عنوان مقاله [English]
نویسندگان [English]چکیده [English]
January 2008 was one of the coldest days during the history of registering data in Iran. In this month an unusual cold air mass covered the most part of Iran particularly the north area of the country. As this air mass shifted southward, it produced very cold condition in all of the country and dry snowfall in the north parts and mountain area.
Materials and methods
In this paper in order to investigation of unusual cold event on Jan 2008 in Iran, a dataset includes daily minimum temperature of Jan 2008 has been gathered from synoptic stations all over the country. Then, by using cluster analysis extracted 21 stations as selected stations; the final stations almost covered all of the country area. Z score index used for calculated minimum daily temperature anomalies. Then the calculated Z scores applied as an indicator in order to compared January 2008 minimum temperature with the long-term average minimum temperatures of January. Also extracted the four hourly temperature, sea level pressure, geopotential height, and the wind speed components (U&V components) for synoptic analysis of Frost events in the period of study from NCEP/NCAR. Position and movement of the atmospheric systems such as cyclones, anticyclones, fronts and wind fields were identified using synoptic maps. Also the daily temperature data and the wind speed components are used for plotting the composite maps of temperature advection, thickness, temperature gradient’s vectors, and thermal wind.
Results and discussion
The result shown that the Z scores index of January 2008 has been more than (-5) Celsius degrees in majority of selected stations except 6 stations in south regions of Iran consist of Ahwaz, Bushehr, BandarAbbas, Shiraz, Kerman, and Iranshahr. The analysis of minimum temperature in case of 6 quintuple periods (consist of 5days periods) showed that the fourth period (16th -20th days of Jan 2008) have had the coldest temperatures. Almost during the study period the most observed prevailing event has been a Blocking system. The blocking situation created a suitable condition for cold advection to Iran during the period study. The sea level pressure field map in the forth quintuple (16th -20th January 2008) depicted that there is a high system that is closed by isobar 1025hPa over the north of Aral Sea and it is extended over the north of Caspian Sea. The existence of severe cold in the most stations verifies this result. Isobar 1024hPa is located over most of southern region simultaneously. An intensive decease of temperature has been seen during the fourth quintuple in stations contains Saghez. Shahrekord, Birjand, Tehran, Gorgan, and Ramsar. These stations are as preventatives of northern regions of country that is exposed blowing of westerlies. In order to investigate the causes of severe cold we used the thickness map. The investigation of thermal wind in thickness map of 1000 up to 500 gpm levels presents an intense cold advection over the northern regions of Iran. This cold mass air is originated from arctic region and by passing cold territories such as Siberia it becomes colder and colder. Passing from the colder paths will create a colder advection and colder weather as a result. It transmitted the dry and cold air masses into the country in such a way that the maximum decrease of air thickness over latitude 32?N is between longitude 69E and 62E. It contains the north and north eastern part of Iran. Following intensive lessening of temperature we can observe frost in forth quintuple. So the advectional frost outbreak in the east north and northern half of country could be explained by this intensive cold advection in the 4th quintuple period of study.

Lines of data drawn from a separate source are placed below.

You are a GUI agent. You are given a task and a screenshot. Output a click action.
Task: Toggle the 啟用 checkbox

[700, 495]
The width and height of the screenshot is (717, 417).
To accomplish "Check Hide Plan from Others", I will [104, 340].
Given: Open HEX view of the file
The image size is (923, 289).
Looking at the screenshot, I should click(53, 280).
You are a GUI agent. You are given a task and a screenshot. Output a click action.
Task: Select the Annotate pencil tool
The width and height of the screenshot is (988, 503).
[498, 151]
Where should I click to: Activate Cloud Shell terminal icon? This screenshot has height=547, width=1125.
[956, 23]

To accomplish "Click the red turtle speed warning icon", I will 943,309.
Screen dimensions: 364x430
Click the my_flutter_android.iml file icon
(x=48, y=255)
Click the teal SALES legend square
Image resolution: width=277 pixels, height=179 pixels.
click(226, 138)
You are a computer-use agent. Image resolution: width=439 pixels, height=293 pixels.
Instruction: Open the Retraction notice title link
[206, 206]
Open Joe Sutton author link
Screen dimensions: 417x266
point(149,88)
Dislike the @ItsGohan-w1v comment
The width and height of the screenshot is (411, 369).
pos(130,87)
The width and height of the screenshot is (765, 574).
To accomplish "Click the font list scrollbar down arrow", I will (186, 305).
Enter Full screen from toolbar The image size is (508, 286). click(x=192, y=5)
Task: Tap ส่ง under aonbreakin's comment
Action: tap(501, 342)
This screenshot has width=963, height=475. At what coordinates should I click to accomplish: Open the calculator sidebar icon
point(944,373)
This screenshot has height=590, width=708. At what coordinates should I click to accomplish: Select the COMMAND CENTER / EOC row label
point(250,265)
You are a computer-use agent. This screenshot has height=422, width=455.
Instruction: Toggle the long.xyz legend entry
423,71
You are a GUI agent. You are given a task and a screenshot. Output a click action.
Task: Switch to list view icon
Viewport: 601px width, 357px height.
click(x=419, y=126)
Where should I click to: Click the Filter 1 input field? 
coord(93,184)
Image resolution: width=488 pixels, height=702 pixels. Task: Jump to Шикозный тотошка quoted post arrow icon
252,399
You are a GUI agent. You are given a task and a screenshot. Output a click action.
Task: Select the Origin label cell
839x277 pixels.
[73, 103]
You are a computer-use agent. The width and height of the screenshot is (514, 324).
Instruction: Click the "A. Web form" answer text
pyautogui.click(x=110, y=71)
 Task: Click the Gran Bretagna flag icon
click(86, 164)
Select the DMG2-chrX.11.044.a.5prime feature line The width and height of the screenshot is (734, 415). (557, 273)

Cold advection to Iran during the study period has originated from north and North West area of the country as two main sources for cool advection. From other side it is evident that there is an active center for warm advection that it is located on Arabian Peninsula region and western neighboring area of Iran. The analysis of maps showed that the speed of thermal wind over south of Iran and Persian Gulf is over 30 m/s and it decreases the intense of frost and sever cold over south region by warm advection. Also another conclusion of this investigation is that the thermal wind over the southern region of country, Persian Gulf, and Oman Sea with velocity over than 30m.s-1 has decreased the intense of cold events in southern regions of Iran. It seems that the higher minimum temperature of some southern stations such as Ahwaz, Bushehr, BandarAbbas, Shiraz, Kerman, and Chabahar is because of warm advection.